Arrivés plus au sud, au niveau de Assmannhausen, le Rhin se met à couler d’est en ouest. Cela signifie par conséquent que les vignobles sont plantés sur des collines exposées plein sud. C’est la fameuse région du Rheingau pour laquelle j’ai toujours eu un petit faible, du moins depuis 1972, date à laquelle, encore étudiant, j’étais venu m’initier au vin dans un très fameux domaine (Weingut von Ötinger). J’avais à l’époque, complètement profane encore, découvert des vins extraordinaires très éloignés des critères français du moment. Le baron Eberhardt Ritter Und Edler von Ötinger, de vieille noblesse et d’un caractère fort trempé, (il avait passé dix ans de captivité en Russie de 1945 à 1955) m’avait alors confié des responsabilités qui sur le moment dépassaient largement mes compétences… Mais j’avais beaucoup appris et participé in fine, avant de rentrer en France à l’extraordinaire vente aux enchères du domaine d’État de Kloster Eberbach où j’avais pu déguster d’illustres flacons des plus grands vins du Rhin, dont certains datants du début du XXème siècle. Expérience inoubliable pour un jeune homme et qui n’est certainement pas étrangère à la création de Dionis en 1985.

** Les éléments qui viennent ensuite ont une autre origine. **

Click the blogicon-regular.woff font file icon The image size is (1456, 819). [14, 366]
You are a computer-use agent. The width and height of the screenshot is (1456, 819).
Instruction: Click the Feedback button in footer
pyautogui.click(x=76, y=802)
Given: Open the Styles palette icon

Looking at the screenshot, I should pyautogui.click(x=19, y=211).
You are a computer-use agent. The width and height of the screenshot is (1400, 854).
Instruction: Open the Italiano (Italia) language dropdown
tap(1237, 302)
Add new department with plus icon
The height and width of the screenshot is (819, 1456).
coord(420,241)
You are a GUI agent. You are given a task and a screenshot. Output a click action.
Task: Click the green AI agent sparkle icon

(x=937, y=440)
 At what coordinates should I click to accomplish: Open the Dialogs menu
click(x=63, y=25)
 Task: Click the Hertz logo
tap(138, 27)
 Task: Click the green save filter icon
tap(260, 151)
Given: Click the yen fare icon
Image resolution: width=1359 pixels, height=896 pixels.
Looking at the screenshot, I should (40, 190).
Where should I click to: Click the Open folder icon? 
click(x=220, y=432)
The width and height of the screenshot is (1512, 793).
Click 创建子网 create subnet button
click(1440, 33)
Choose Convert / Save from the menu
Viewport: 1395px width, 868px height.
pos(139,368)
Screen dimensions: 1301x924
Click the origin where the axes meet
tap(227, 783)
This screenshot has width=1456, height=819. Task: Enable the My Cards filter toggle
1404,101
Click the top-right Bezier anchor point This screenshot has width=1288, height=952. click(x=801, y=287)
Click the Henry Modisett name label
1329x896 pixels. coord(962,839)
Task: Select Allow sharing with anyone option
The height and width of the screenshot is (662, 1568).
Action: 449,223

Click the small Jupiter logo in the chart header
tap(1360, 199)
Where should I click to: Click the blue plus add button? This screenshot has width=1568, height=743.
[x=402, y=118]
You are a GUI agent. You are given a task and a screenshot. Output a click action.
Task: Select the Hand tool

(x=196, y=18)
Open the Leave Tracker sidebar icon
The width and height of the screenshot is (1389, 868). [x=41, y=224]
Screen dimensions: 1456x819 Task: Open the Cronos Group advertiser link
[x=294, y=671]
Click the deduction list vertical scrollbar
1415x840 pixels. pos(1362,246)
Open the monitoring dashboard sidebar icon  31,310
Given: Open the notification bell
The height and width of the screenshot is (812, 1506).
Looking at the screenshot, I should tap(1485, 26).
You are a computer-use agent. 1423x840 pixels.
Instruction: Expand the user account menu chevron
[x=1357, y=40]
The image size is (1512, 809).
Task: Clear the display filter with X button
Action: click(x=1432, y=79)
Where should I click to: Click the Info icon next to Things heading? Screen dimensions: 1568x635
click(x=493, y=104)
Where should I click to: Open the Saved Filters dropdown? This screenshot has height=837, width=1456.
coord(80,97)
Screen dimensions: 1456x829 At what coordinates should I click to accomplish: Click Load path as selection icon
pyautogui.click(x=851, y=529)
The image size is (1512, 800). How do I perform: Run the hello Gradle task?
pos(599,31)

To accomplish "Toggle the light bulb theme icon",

Au coeur de l'historique vignoble Marcobrunn (Erbach) le 25 octobre 2007.

Mais revenons à nos moutons !
J’ai profité, bien entendu, de mon passage dans le Rheingau pour rencontrer mon partenaire de la petite cave coopérative d’Erbach. Je citerais un excellent Erbacher Kabinet Michelmark 2006 riesling trocken au nez frais et citronné, à la robe claire et à la minéralité marquée. A signaler également un délicieux Erbacher Honigberg spätlese riesling feinherb 2005. (Alcool : 12%/vol, acidité : 7.5‰ et 10.8g/l de sucres résiduels) aux arômes terpéniques bien marqués.
A noter aussi dans un village voisin (cave de Hallgarten) un très intéressant moelleux de vendanges tardives Hallgartener Jungfer Riesling auslese 2005. Ce vin à la robe jaune citron, est d’un parfait équilibre en bouche entre une acidité rafraichissante, un fruité raffiné et délicat et une finale en dentelles où commence à percer la minéralité.

Riesling botrytisé dans le vignoble Erbacher Marcobrunn, attendant la vendange... le 25 octobre 2007.

Ronald Müller-Hagen et Jean-François Ragot, en pleine dégustation à Erbach le 25 octobre 2007.

Du Rheingau, direction la Franconie et ses vignobles (le long de la vallée du Main). Ce sont 6 072 Ha à 81% plantés en cépages blancs, qui s’étendent de part et d’autre de la vallée du Main entre Aschaffenburg à l’ouest et Bamberg à l’est. Ici, le Sylvaner détrône le Riesling, particulièrement à Würtzburg en plein cœur de la zone, au sein du vignoble historique de Stein, qui domine la ville. Je mettrais une mention toute particulière au Weingut am Stein qui sur un terroir calcaire produit quelques uns des vins blancs les plus fins de la Franconie (entre autres , le 2005 Stettener Stein Silvaner spätlese trocken).

Au cœur du vignoble de Stein face à la ville de Würtzburg le 26 octobre 2007.

Vue panoramique du vignoble de Stein à Würtzburg le 26 octobre 2007.

J’ai été impressionné aussi par le Weingut schloss sommerhausen, qui dans ce petit village à quelques km au sud de Würtzburg, dans un cadre idyllique, produit sur 28 Ha de superbes silvaners, des rieslings minéraux et des pinots blancs (Weisser Burgunder) de grande puissance. Mais il fallait s’arracher aux vignobles et après une visite bien méritée à Bamberg et à Regensburg, où j’ai sacrifié au rituel de la « Bière blanche », j’ai vite rejoint Vienne et ses vins blancs secs. C’est l’époque où l’on peut déjà déguster les vins du millésime 2007, terminés mais troubles que l’on appelle « Staubiger« . C’est vraiment un régal, sans cérémonies, qui récompense au centuple des fatigues du voyage.